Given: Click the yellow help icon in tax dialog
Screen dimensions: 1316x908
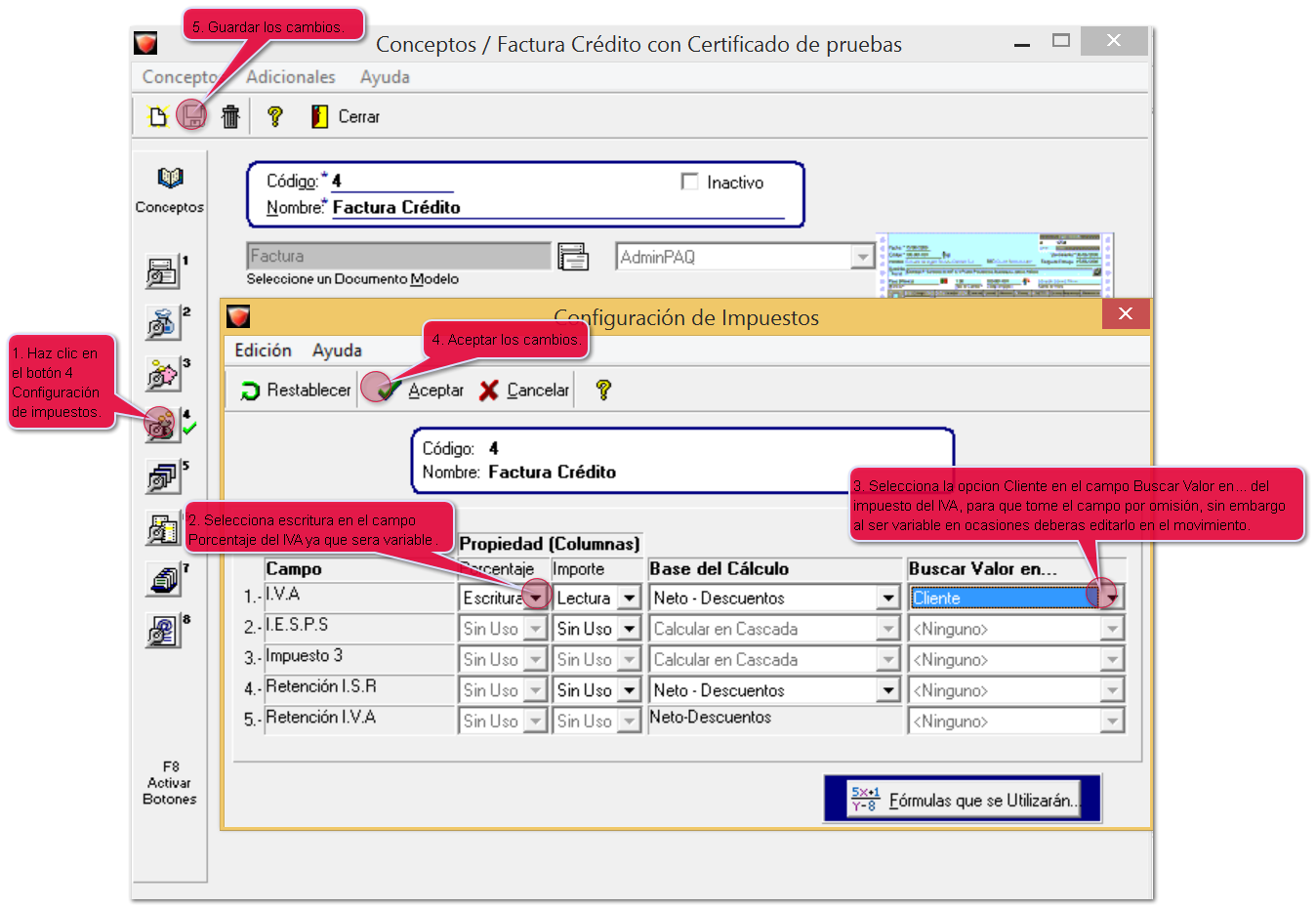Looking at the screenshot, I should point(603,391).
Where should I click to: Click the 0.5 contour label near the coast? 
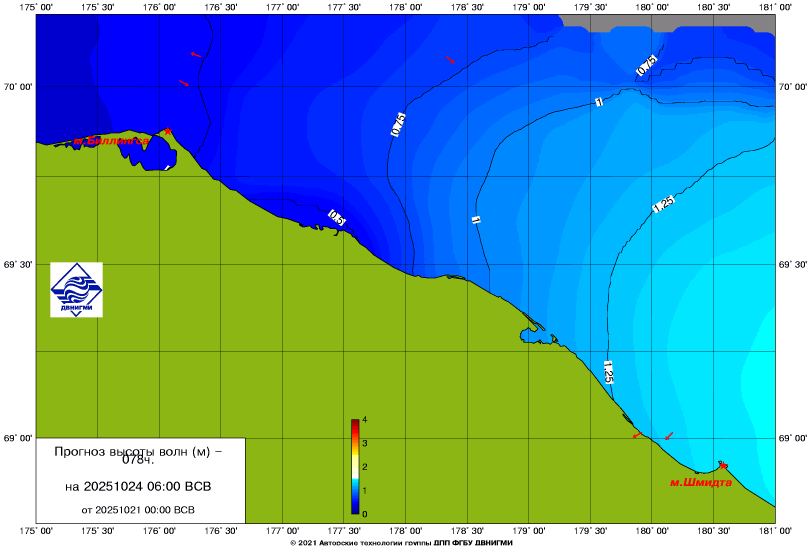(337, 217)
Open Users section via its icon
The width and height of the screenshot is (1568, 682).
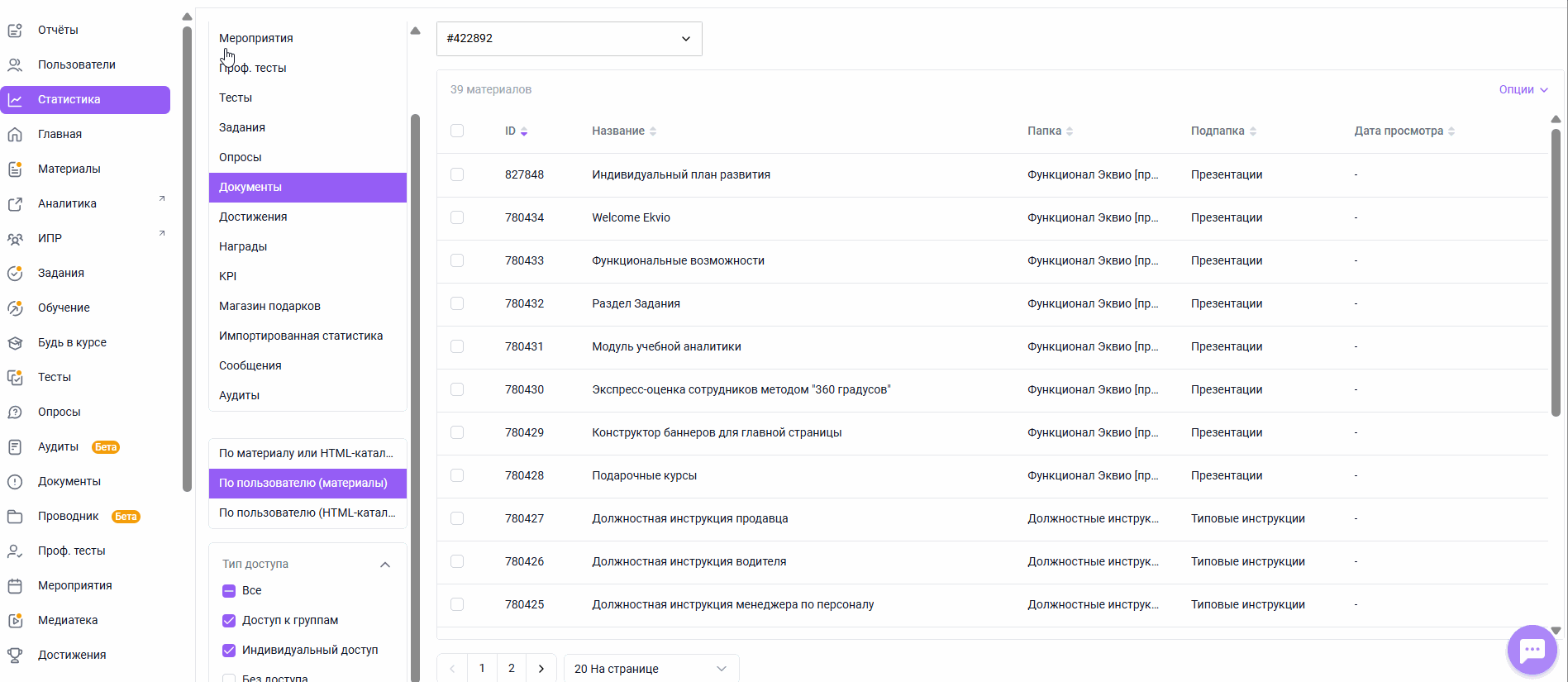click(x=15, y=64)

---

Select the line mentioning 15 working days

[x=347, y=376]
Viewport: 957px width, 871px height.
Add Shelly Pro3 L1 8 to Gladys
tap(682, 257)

==

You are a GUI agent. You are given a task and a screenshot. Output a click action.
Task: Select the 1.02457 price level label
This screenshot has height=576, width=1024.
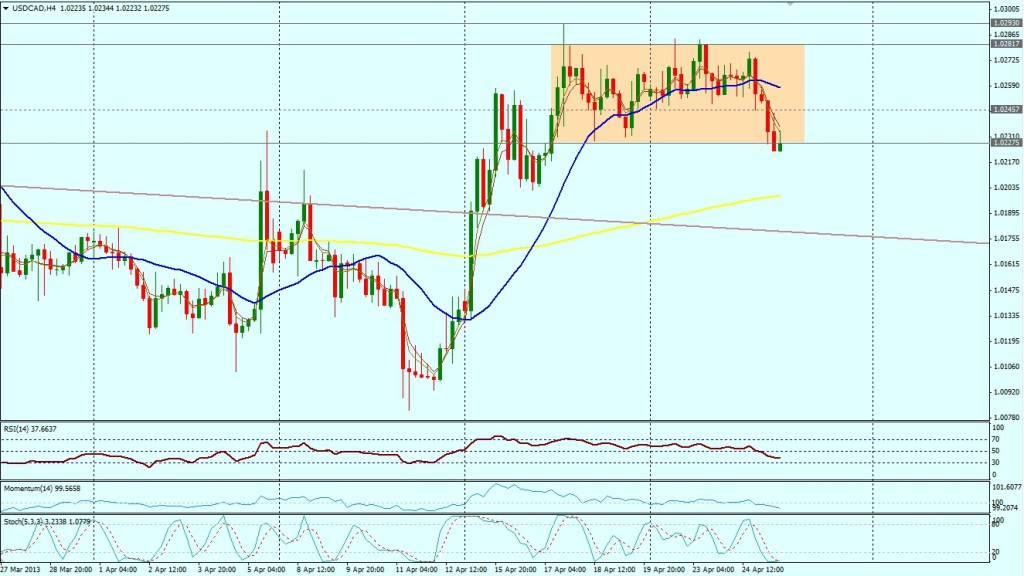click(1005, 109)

## REQUIRED WORK
Reproduce the lines of the material verbatim, starting at the line containing "Given: Click the" and ending at the line containing "click(x=15, y=64)", and leave the pictures out of your answer.

## RESPONSE TO THE TASK
Given: Click the yellow help icon in tax dialog
Screen dimensions: 1316x908
Looking at the screenshot, I should point(603,391).
Where should I click to: Click the 0.5 contour label near the coast? 
(337, 217)
Open Users section via its icon
The width and height of the screenshot is (1568, 682).
click(x=15, y=64)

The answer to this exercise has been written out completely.